After GOP lawmakers and others refused to support her appointment, Sue Lemmo will have to wait if she's going to fill Chris Santa Maria's term.

Susan C. Lemmo, an art teacher at Curwensville Area School District since 1990, in front of her computer backdrop during an online pension board meeting in 2021.
Susan C. Lemmo, an art teacher at Curwensville Area School District since 1990, in front of her computer backdrop during an online pension board meeting in 2021.Read morePSERS

“We are more unified than people give us credit for,” Chris Santa Maria, who chairs the giant Pennsylvania Public School Employees’ Retirement System (PSERS), told his board at the start of its annual reorganization meeting Friday, with two years of investigations, investment disputes and high-level resignations and replacements behind them.

Or maybe not so unified, after all.

Santa Maria, a high school government and economics teacher and former union president in Lower Merion, was reelected without opposition as chair of the 15-seat board, which has the power to set the $66 billion plan’s policy and investment agenda.

But his attempt to install a fellow union leader in the state’s largest school workers’ union as his vice chair and likely successor fell short, as members from both political parties on the board declined to support the move while three seats remain vacant.

Sue Lemmo, a retired art teacher and union officer from Curwensville, Clearfield County, was nominated as Santa Maria’s vice chair. But several of her fellow trustees objected. The former vice chairman, Rep. Francis X. Ryan (R., Lebanon), retired.

Santa Maria and Lemmo are among five members of the influential Pennsylvania State Education Association who serve as trustees on the unpaid board. Tapping another teacher to chair the board, while two trustees are still to be appointed by Gov. Josh Shapiro and one by Senate Republicans, “is inviting heightened scrutiny and potential legislative reforms of the PSERS board,” warned Kevin Busher, representing the Pennsylvania School Boards Association on the pension board.

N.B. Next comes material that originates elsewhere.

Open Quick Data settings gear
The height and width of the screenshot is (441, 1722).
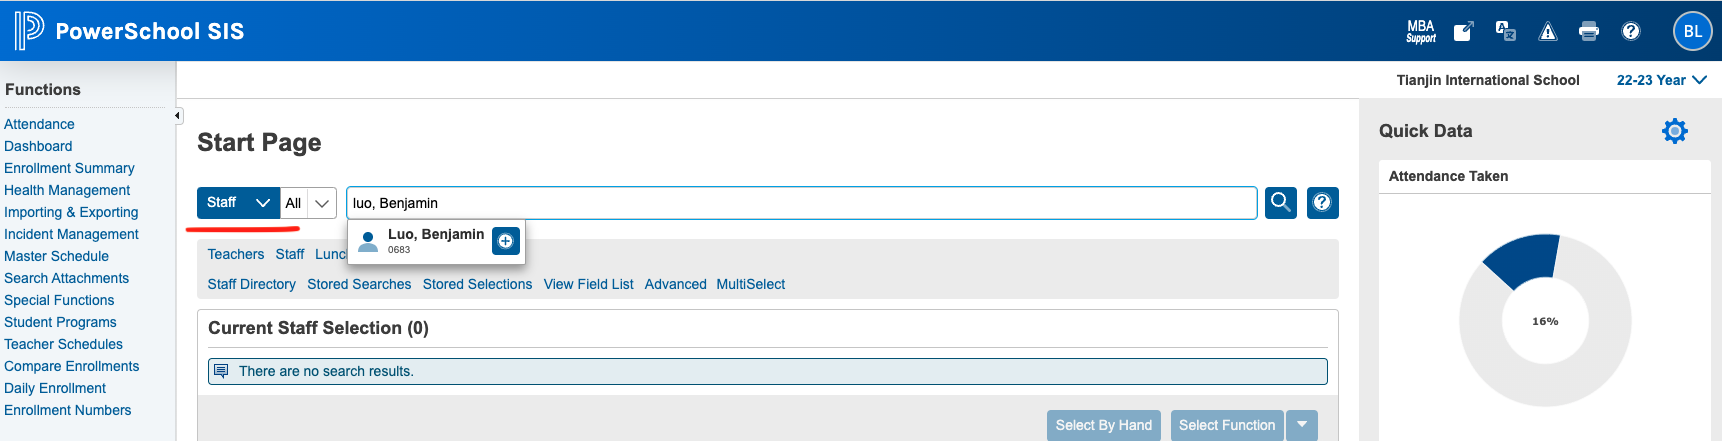click(1674, 131)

State Treasurer Stacy Garrity said she preferred to wait until the new secretaries of Banking and Education, as well as the Senate representative, were seated.

The school boards’ rep, as well as the treasurer, and their allies, have sometimes split against teachers’ union leaders and their supporters in board discussions over investments, leadership and public disclosure in the past.

The union members generally supported PSERS’s policy of avoiding U.S. stocks since the market fell in 2008 and instead buying high-fee private investments — a policy that had the effect of shutting PSERS out of the bull market gains during the Trump and Obama years, according to their critics. Last year, the factions agreed to slowly sell the hedge funds and buy more stocks, among other changes.

The system faces a long-term gap of more than $40 billion between assets and pension liabilities, which management blames on state government for failing to fund the pensions more completely between 2001 and 2011, while critics also blame it on underperforming investments. The system is funded by more than $5 billion in annual state and local government payments, about $1 billion from teachers, and varying amounts from investment gains.

After reporting exaggerated investment returns for 2011-20, PSERS was investigated by a federal grand jury, attracted a probe by the Securities and Exchange Commission, and conducted its own internal investigation. The criminal investigation ended without charges.

At Friday’s meeting, board members including State Rep. Torren Ecker (R., Adams); former state treasurer Joseph Torsella, trustee rep for Gov. Tom Wolf; and others also declined to support Lemmo until the new members were on board.

Board members agreed to name Lemmo interim vice chair until the vacant seats are filled. Lemmo could still be elected at that time, or a new candidate could get the position.

Santa Maria confirmed the potential significance of the vote when he announced later in the meeting that he will be retiring as a teacher in June. He clarified later in an email, however, that he can, under PSERS rules, remain as chairman until his term expires in December. (The earlier version of this article said he would leave before the end of his term, whose length was misstated in an earlier statement by PSERS.)

Shapiro’s proposed appointments, who will automatically serve as PSERS trustees when they are confirmed in office, include his choice for state banking secretary, Wharton scholar and ex-Wall Street executive Sarah Hammer, and Education secretary, Khalid Mumin, a former superintendent of Lower Merion and of Reading.